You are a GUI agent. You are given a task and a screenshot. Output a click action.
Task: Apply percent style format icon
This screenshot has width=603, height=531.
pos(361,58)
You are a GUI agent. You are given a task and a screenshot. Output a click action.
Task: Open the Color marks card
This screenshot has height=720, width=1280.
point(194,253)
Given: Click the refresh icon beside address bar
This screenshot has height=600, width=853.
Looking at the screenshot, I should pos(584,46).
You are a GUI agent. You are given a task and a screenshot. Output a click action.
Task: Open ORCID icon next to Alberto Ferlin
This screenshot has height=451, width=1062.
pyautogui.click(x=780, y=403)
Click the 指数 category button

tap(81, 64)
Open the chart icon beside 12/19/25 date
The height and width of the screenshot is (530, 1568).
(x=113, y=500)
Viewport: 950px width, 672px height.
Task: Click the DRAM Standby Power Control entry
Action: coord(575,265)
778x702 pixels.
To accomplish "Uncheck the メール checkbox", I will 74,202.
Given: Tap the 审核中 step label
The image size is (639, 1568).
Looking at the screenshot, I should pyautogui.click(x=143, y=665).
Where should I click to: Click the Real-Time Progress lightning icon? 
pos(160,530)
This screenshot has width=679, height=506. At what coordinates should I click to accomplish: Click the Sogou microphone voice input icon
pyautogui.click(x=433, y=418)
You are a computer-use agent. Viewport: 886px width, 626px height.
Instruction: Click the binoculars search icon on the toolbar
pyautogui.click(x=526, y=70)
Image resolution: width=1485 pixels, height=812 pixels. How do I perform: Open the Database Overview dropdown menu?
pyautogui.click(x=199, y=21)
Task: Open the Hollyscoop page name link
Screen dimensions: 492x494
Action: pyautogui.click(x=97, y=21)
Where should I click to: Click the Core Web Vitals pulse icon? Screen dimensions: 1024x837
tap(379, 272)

---+---

Task directions
Return everything in the listing from the line containing "Where should I click to: Click the Real-Time" down to the end of the listing, reproduced verbatim.

Exercise response
Where should I click to: Click the Real-Time Progress lightning icon? 
pos(160,530)
This screenshot has width=679, height=506. At what coordinates should I click to accomplish: Click the Sogou microphone voice input icon
pyautogui.click(x=433, y=418)
You are a computer-use agent. Viewport: 886px width, 626px height.
Instruction: Click the binoculars search icon on the toolbar
pyautogui.click(x=526, y=70)
Image resolution: width=1485 pixels, height=812 pixels. How do I perform: Open the Database Overview dropdown menu?
pyautogui.click(x=199, y=21)
Task: Open the Hollyscoop page name link
Screen dimensions: 492x494
Action: pyautogui.click(x=97, y=21)
Where should I click to: Click the Core Web Vitals pulse icon? Screen dimensions: 1024x837
tap(379, 272)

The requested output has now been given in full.